Content starts

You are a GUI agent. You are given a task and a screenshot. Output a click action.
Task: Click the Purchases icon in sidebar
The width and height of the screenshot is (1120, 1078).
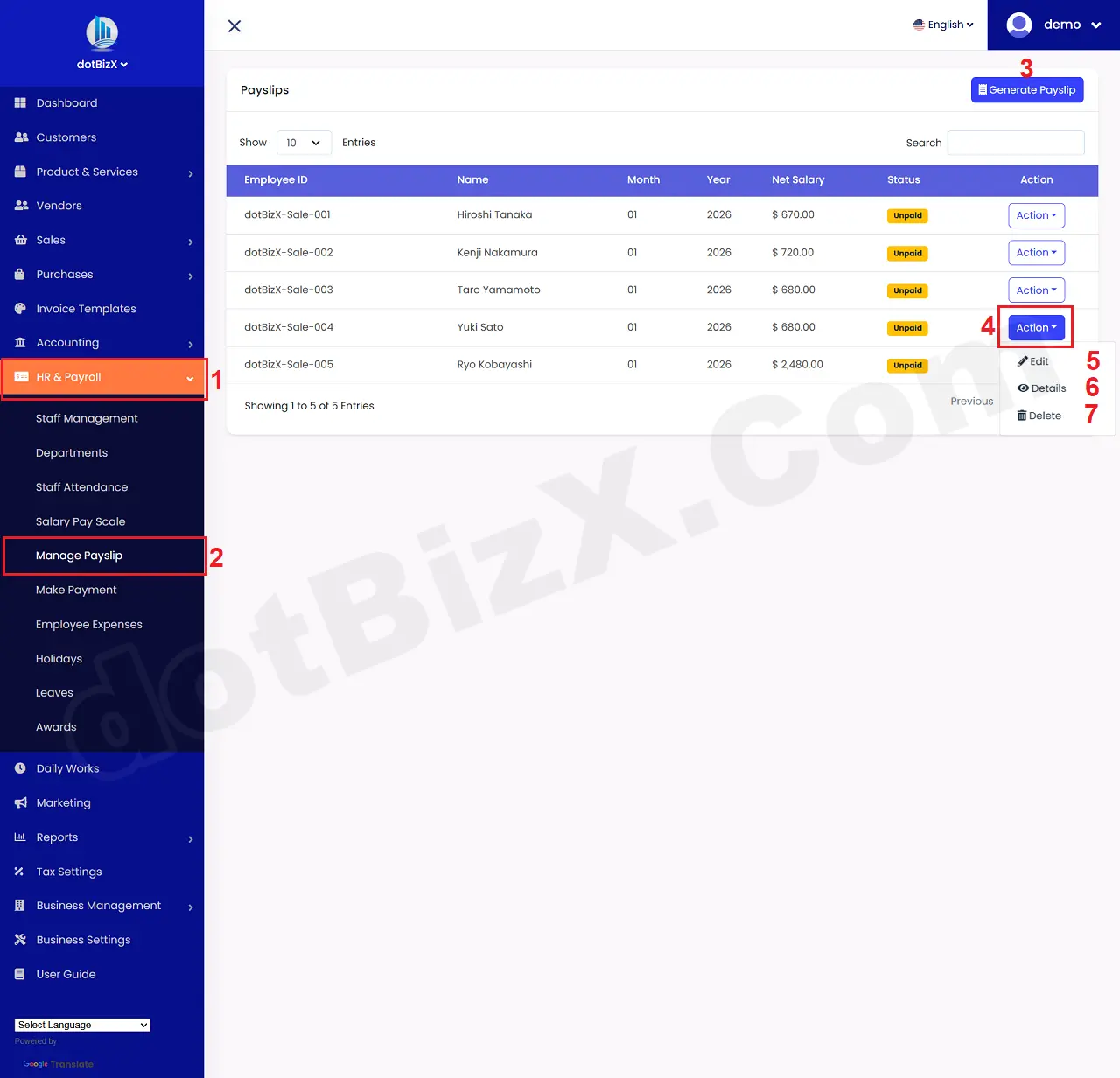(x=20, y=275)
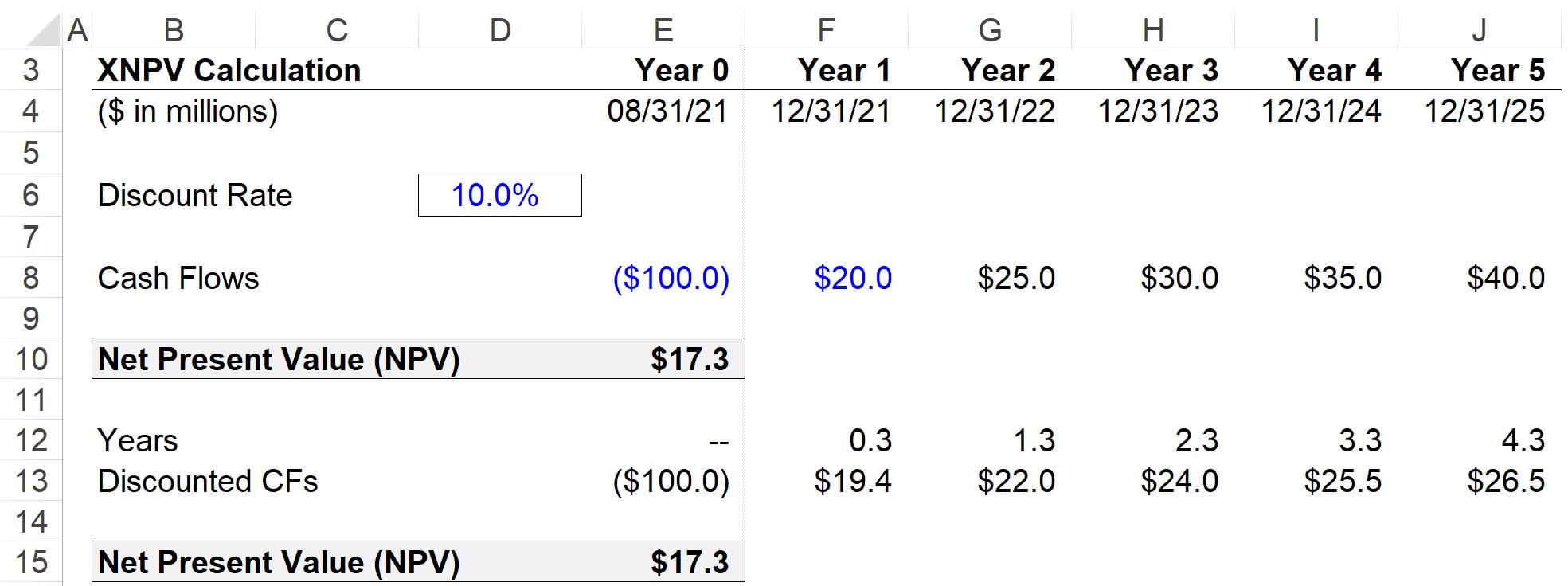Select column D header
Viewport: 1568px width, 586px height.
pyautogui.click(x=500, y=30)
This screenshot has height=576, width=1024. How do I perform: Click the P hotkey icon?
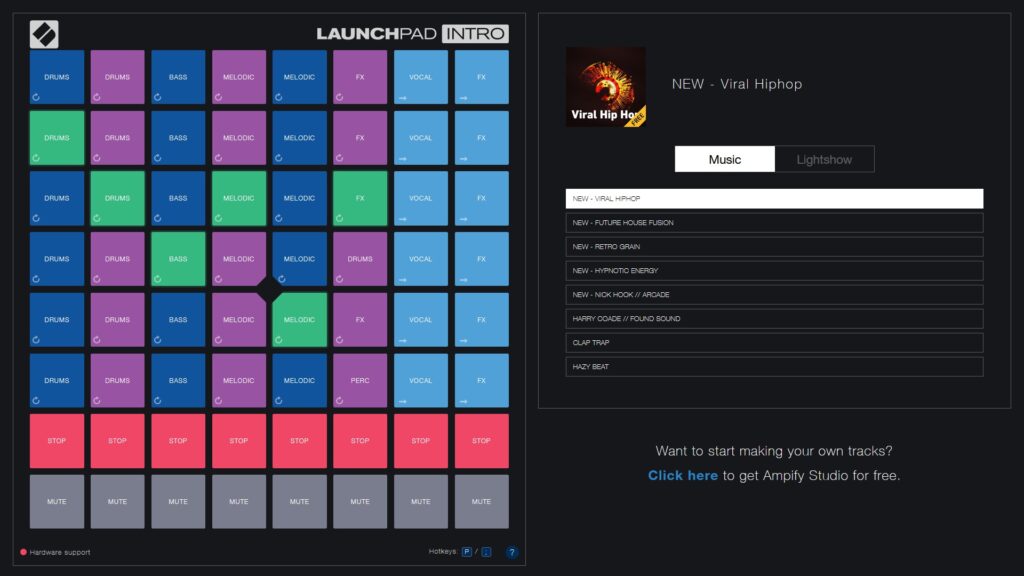[x=467, y=552]
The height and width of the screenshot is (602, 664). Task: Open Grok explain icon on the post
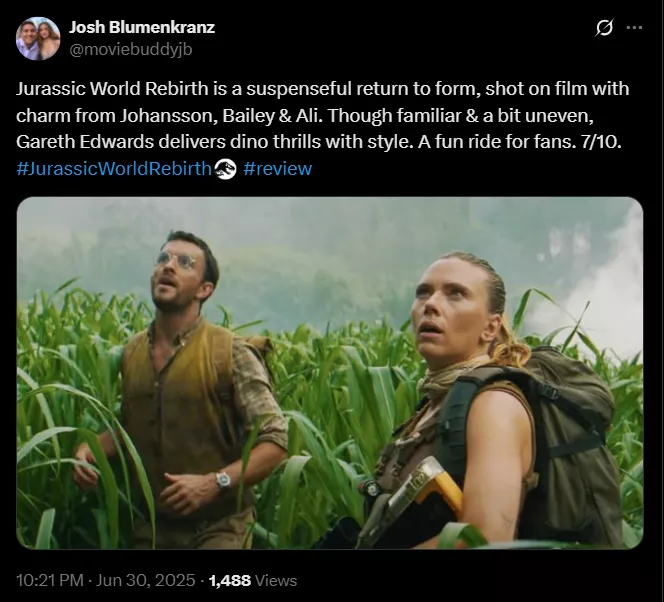[604, 28]
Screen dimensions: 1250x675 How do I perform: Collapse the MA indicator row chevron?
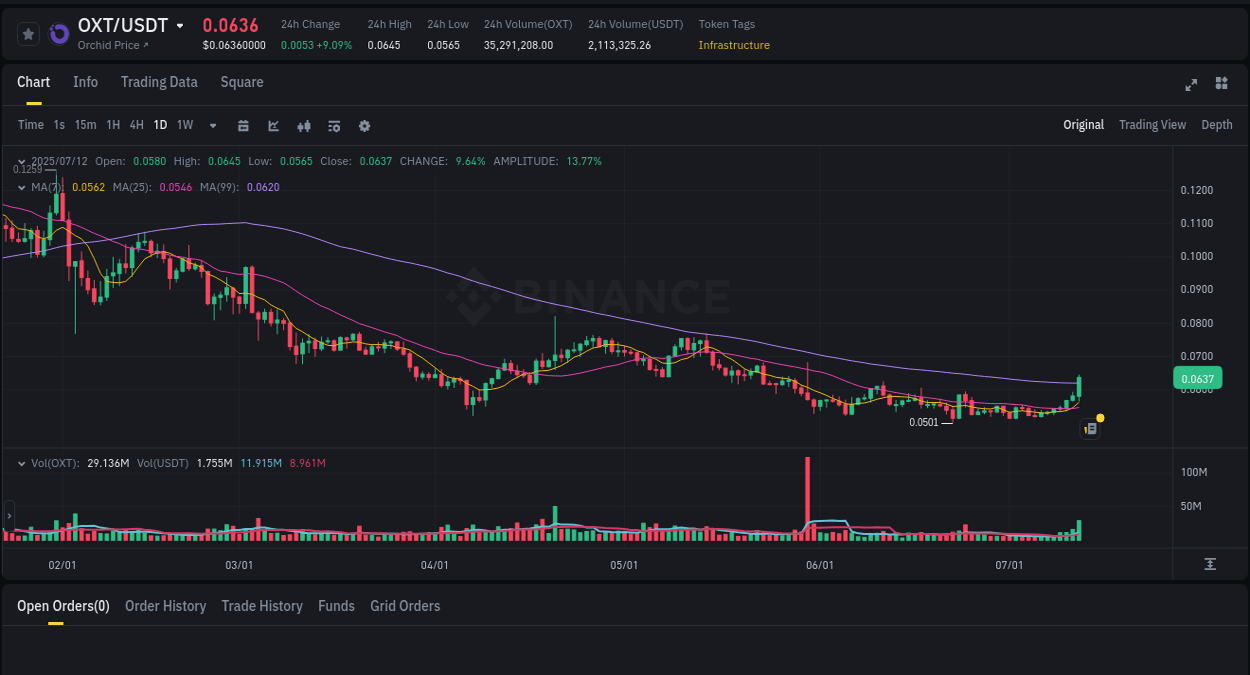(x=21, y=186)
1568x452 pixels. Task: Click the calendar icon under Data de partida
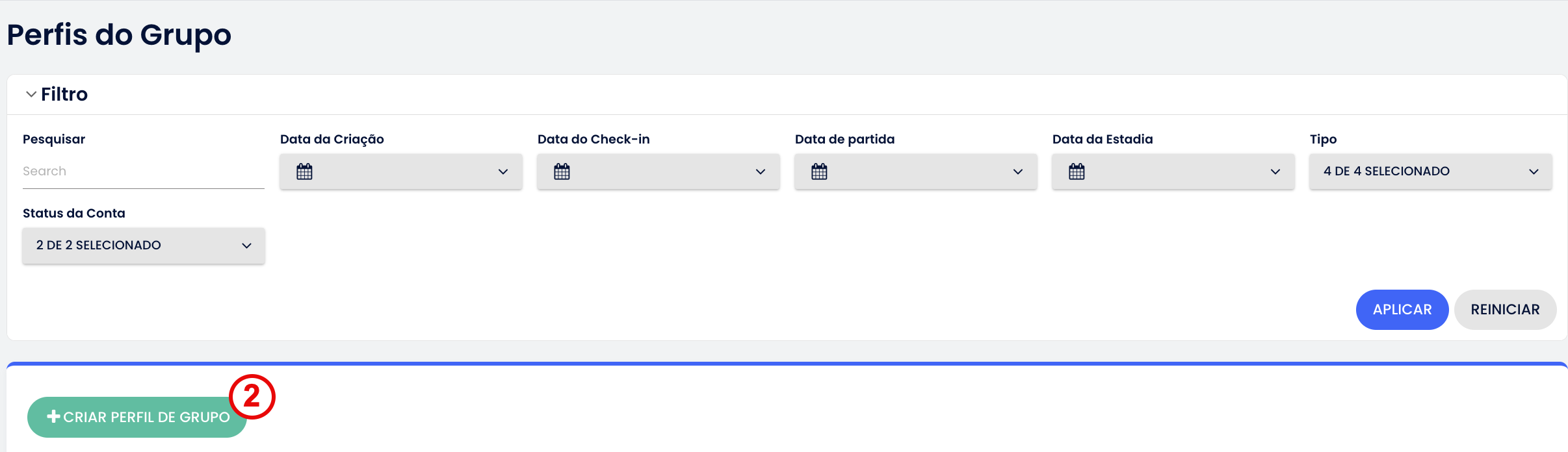(819, 171)
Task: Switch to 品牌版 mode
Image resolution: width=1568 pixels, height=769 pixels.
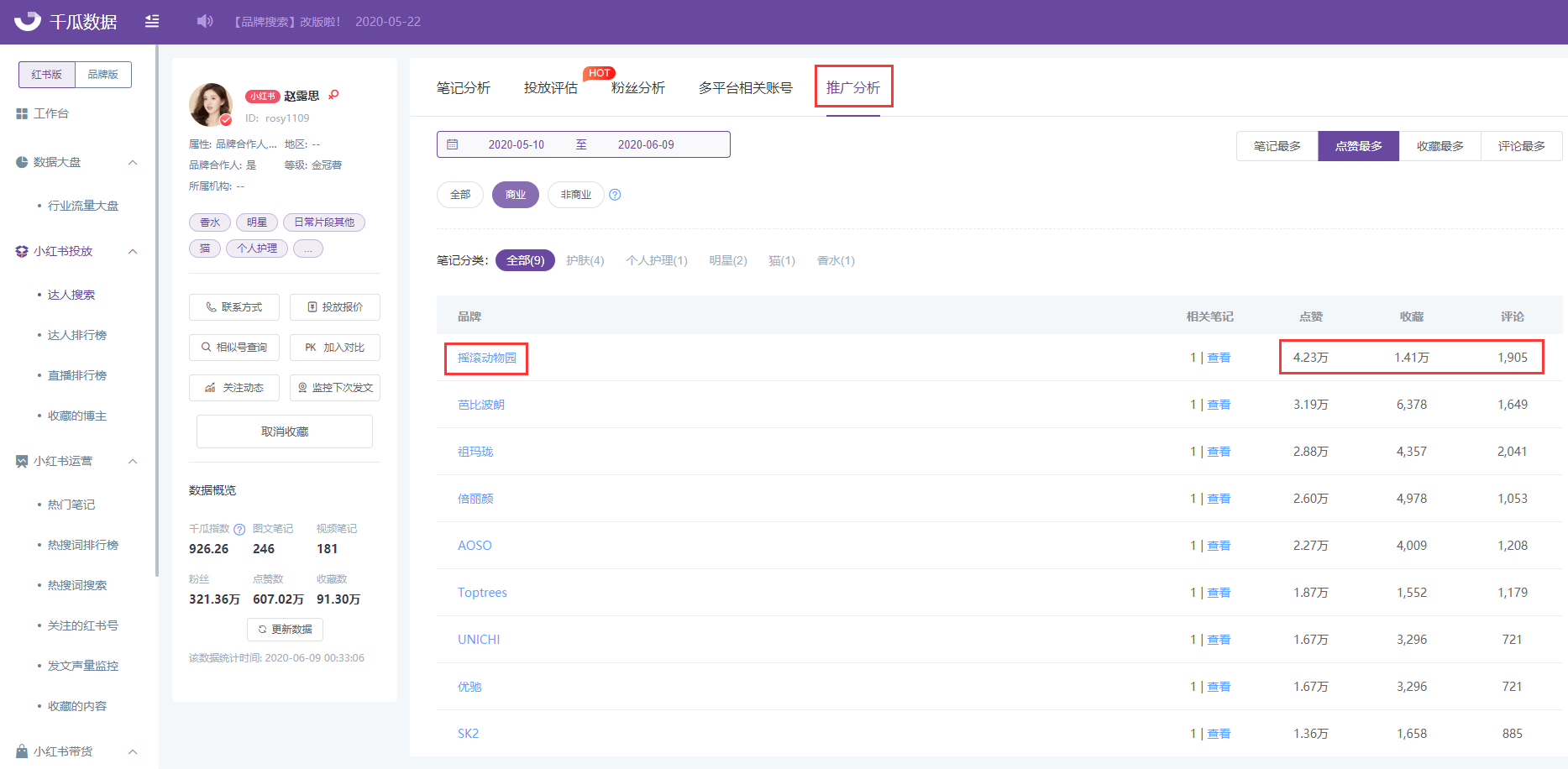Action: coord(103,75)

Content ends

Set down every record exactly, without the pictures.

You are a GUI agent. You are given a task and a screenshot. Output a click action.
Task: Click the Purchases icon in sidebar
The width and height of the screenshot is (1120, 1078).
(x=20, y=275)
Select column D header
Viewport: 1568px width, 586px height.
pyautogui.click(x=500, y=30)
This screenshot has height=576, width=1024. How do I perform: Click the P hotkey icon?
[x=467, y=552]
The height and width of the screenshot is (602, 664). Task: Open Grok explain icon on the post
[604, 28]
Screen dimensions: 1250x675 How do I perform: Collapse the MA indicator row chevron?
(x=21, y=186)
1568x452 pixels. Task: Click the calendar icon under Data de partida
(819, 171)
Task: Switch to 品牌版 mode
Image resolution: width=1568 pixels, height=769 pixels.
Action: coord(103,75)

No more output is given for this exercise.